**Given passage:**
-- START --

Troubleshooting the kernel_parameters check

Submit New Article

August 19, 2009 10:00 PM PDT


When clusters consist of homogeneous compute nodes, Linux kernel parameters should be consistent across the cluster. However, when there are differences in the hardware characteristics of computes nodes, the kernel parameters may not be consistent. In some cases, this may be the result of a failure or issue that needs to be addressed to ensure proper operation of the cluster. A bad block of memory or inconsistent BIOS configuration may alter the kernel parameters of a compute node. These issues could potentially affect the overall performance of the cluster. Intel® Cluster Checker detects differences in the kernel parameters and reports differences between the nodes in the cluster.

Variability in the characteristics of compute nodes may occur for many reasons. Some clusters are designed with a few nodes that contain larger amounts of memory and/or storage. Clusters that have nodes replaced or added to the system after the initial deployment may include servers that have subtle hardware differences. These variances may be acceptable differences but can manifest in inconsistent kernel parameters.

The kernel_parameters module can be configured to ignore these differences. An <exclude> tag can be used for each kernel parameter that varies between the nodes.  The parameter value is the name of the kernel parameter that is allowed to vary between nodes.  By using this tag, the module will not report differences in the specified parameter across the cluster.

-- END --

**Records supplied:**
-- START --

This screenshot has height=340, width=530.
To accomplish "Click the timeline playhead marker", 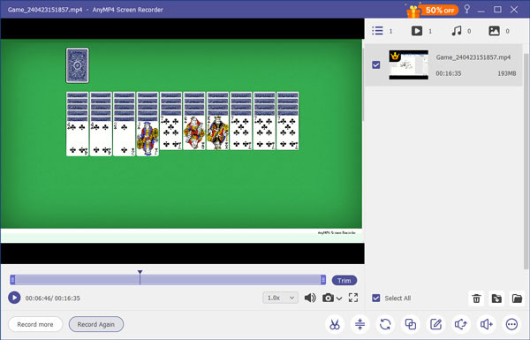I will pyautogui.click(x=140, y=272).
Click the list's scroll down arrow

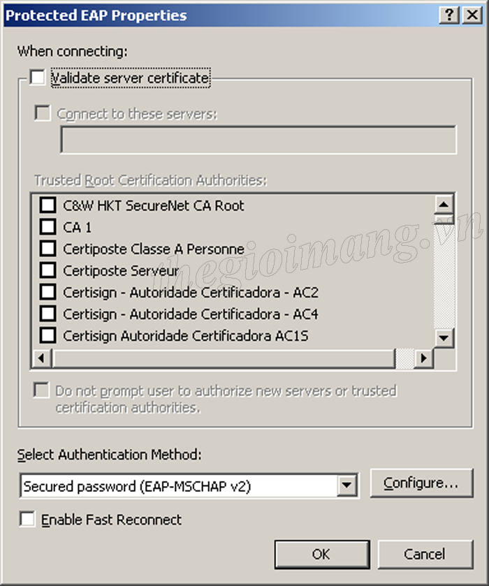coord(444,338)
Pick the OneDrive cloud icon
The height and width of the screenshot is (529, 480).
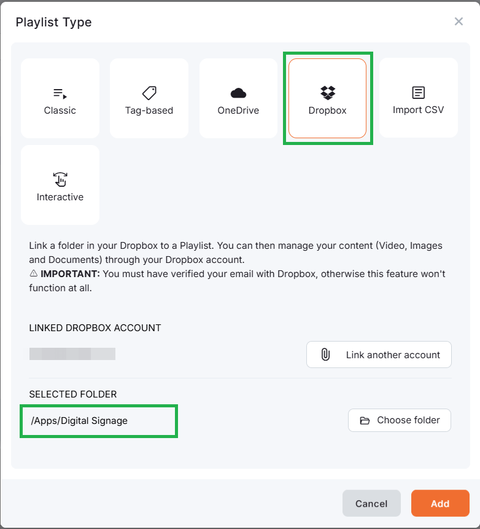pos(238,93)
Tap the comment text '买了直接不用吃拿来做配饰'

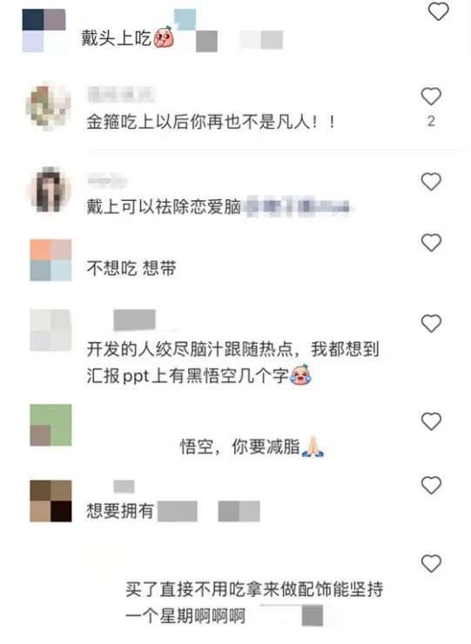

-- END --

**Written problem 1:** In the troubleshooting article, condense the paragraph that opens "Variability in the characteristics of compute nodes" into a short bulleted list that keeps its main facts.
**Written problem 2:** From the troubleshooting article, reproduce word for word the passage starting with "Troubleshooting the kernel_parameters" and going on through "in the cluster.".

**Complete output 1:**
- Compute node characteristics can vary for many reasons.
- Some clusters are designed with a few nodes that have more memory and/or storage.
- Nodes replaced or added after the initial deployment may have subtle hardware differences.
- These differences may be acceptable, but they can show up as inconsistent kernel parameters.

**Complete output 2:**
Troubleshooting the kernel_parameters check

Submit New Article

August 19, 2009 10:00 PM PDT


When clusters consist of homogeneous compute nodes, Linux kernel parameters should be consistent across the cluster. However, when there are differences in the hardware characteristics of computes nodes, the kernel parameters may not be consistent. In some cases, this may be the result of a failure or issue that needs to be addressed to ensure proper operation of the cluster. A bad block of memory or inconsistent BIOS configuration may alter the kernel parameters of a compute node. These issues could potentially affect the overall performance of the cluster. Intel® Cluster Checker detects differences in the kernel parameters and reports differences between the nodes in the cluster.